High-speed camera snaps biosensor's rapid reaction to light

X-ray study reveals ultrafast dynamics of photoactive yellow protein

10-May-2016 - USA

Using a high-speed X-ray camera, an international team of scientist including researchers from DESY has revealed the ultrafast response of a biosensor to light. The study, published in the US journal Science, shows light-driven atomic motions lasting just 100 quadrillionths of a second (100 femtoseconds). The technique promises insights into the ultrafast dynamics of various light sensitive biomolecules responsible for important biological processes like photosynthesis or vision.

Marius Schmidt/University of Wisconsin-Milwaukee

Inner structure of the photactive yellow protein 800 femtoseconds after the trans-to-cis isomerisation has been initiated by an ultrafast blue laser. The chromophore binding pocket is cut open and the chromophore itself is highlighted by the bulls eye.

The team lead by Marius Schmidt from the University of Wisconsin, Milwaukee used the LCLS X-ray laser at SLAC National Accelerator Laboratory in the U.S. to look at the light-sensitive part of a protein called photoactive yellow protein, or PYP. It functions as an “eye” in purple bacteria, helping them sense blue light and stay away from light that is too energetic and potentially harmful.

For their investigation, the scientists sent a stream of tiny PYP crystals into a sample chamber. There, each crystal was struck by a flash of optical laser light and then, almost immediately after, an X-ray pulse was used to interrogate the protein’s structural response to the light at the atomic level. The structure is determined indirectly from the intricate pattern of X-ray light scattered from the crystal. By varying the time between the two pulses, scientists were able to see how the protein morphed over time. “By placing the various obtained molecular structures in order of the time delay between the optical and X-ray flashes we obtain a molecular movie of the reaction as it evolves from the first step at 100 femtoseconds to several thousand femtoseconds,” explained the first author of the paper, Kanupriya Pande, also from the University of Wisconsin and now at the Center for Free-Electron Laser Science CFEL at DESY.

“The absorption of light leaves PYP in an excited state from which it relaxes very quickly,” explained Schmidt, the study's principal investigator. “It does so by rearranging its atomic structure in what is known as trans-to-cis isomerisation. We’re the first to succeed in taking real-time snapshots of this type of reaction.” This type of isomerisation is also what gives vision – in that case the retinal chromophore undergoes a cis-to-trans isomerisation that ultimately leads to neuronal excitation in the eye.

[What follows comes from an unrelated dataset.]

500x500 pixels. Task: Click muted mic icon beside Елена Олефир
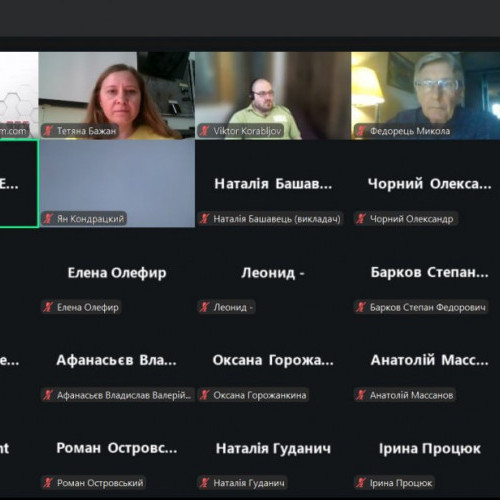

“We were able to obtain detailed structures at incredibly short time points after the initial absorption event by taking flash X-ray snapshots with the world’s brightest X-ray source,” said co-author Henry Chapman from CFEL at DESY. But, as Pande pointed out, “these are very challenging experiments, where we needed considerable innovation to assign the correct time stamps to hundreds of thousands of X-ray patterns.”

The researchers had already studied light-induced structural changes in PYP at LCLS before, revealing atomic motions as fast as 10 billionths of a second (10 nanoseconds). By tweaking their experiment with a faster optical laser and better timing tools and sorting, they were now able to improve their speed limit 100,000 times and capture reactions in the protein that are 1,000 times faster than any seen in an X-ray experiment before.

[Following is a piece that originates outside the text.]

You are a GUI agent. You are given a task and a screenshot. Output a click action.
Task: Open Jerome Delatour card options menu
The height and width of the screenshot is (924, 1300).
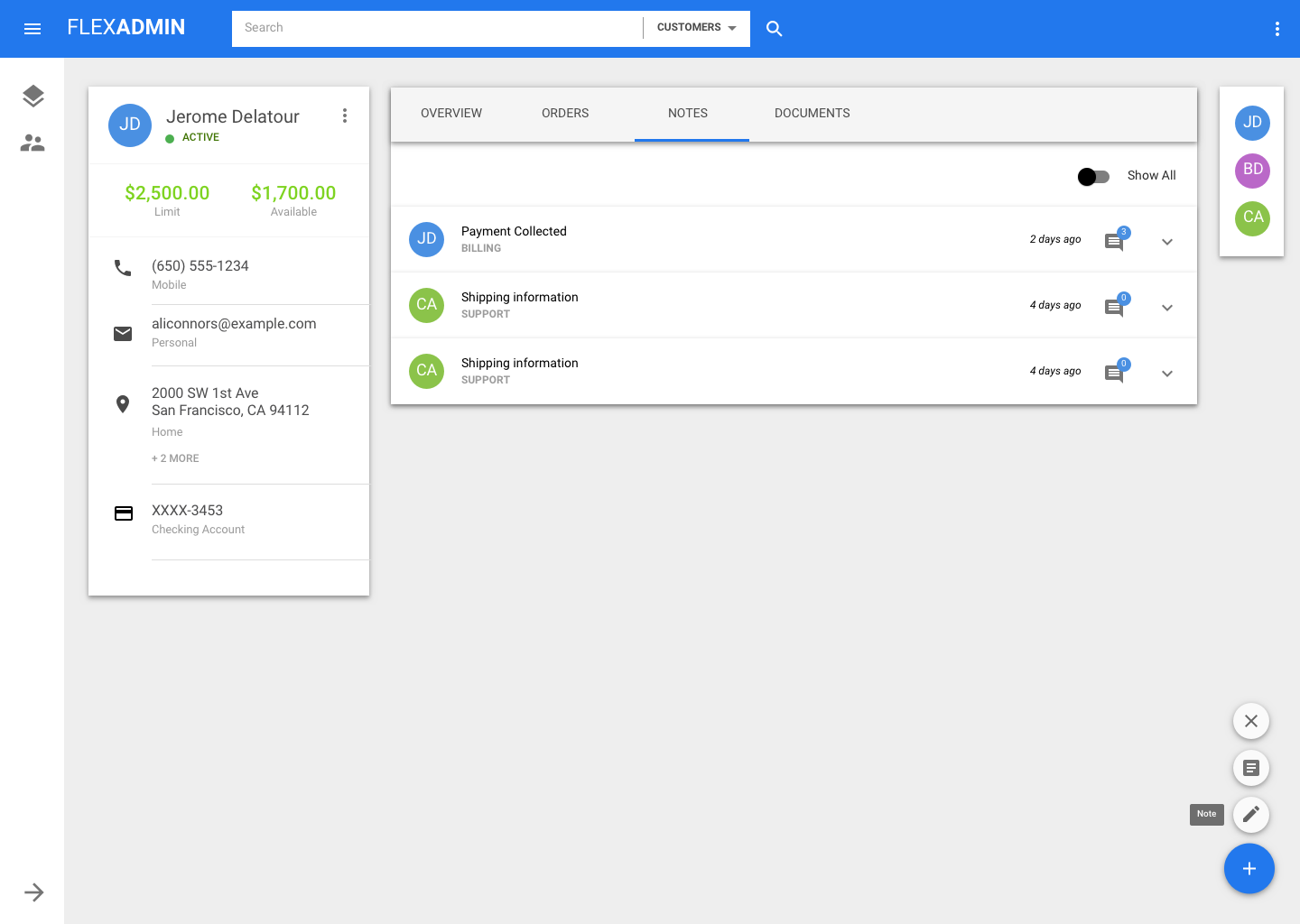(x=344, y=116)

“The new data show for the first time how the bacterial sensor reacts immediately after it absorbs light,” says co-author Andy Aquila from SLAC. “The initial response, which is almost instantaneous, is absolutely crucial because it creates a ripple effect in the protein, setting the stage for its biological function.”

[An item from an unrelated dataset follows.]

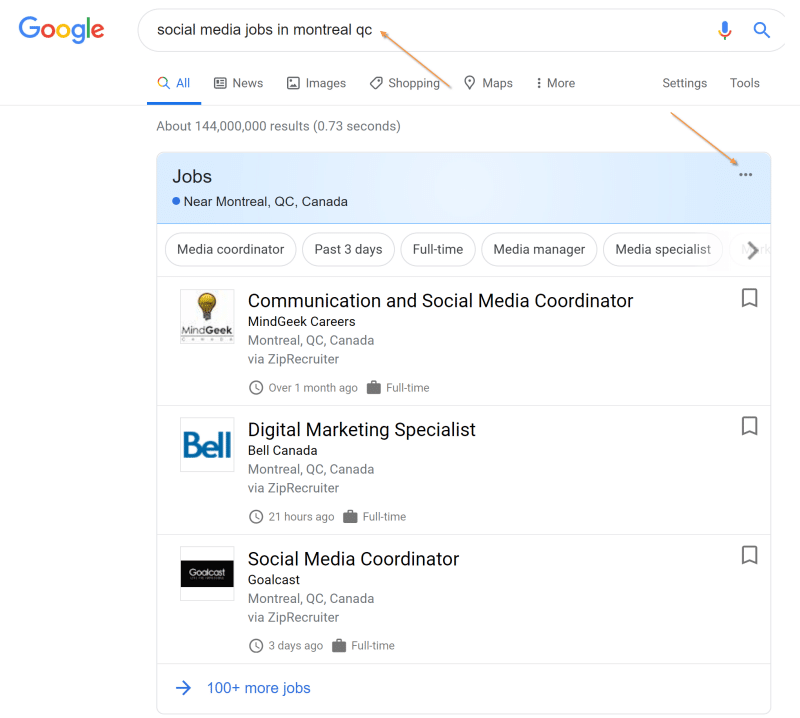Open the 100+ more jobs link
Image resolution: width=800 pixels, height=718 pixels.
[x=258, y=688]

The technique could prove valuable to unveil a number of other important ultrafast light-driven processes, for instance how visual pigments in the human eye respond to light, and how absorbing too much of it damages them; how photosynthetic organisms turn light into chemical energy, a process that could serve as a model for the development of new energy technologies; or how atomic structures respond to light pulses of different shape and duration, an important first step toward controlling chemical reactions with light.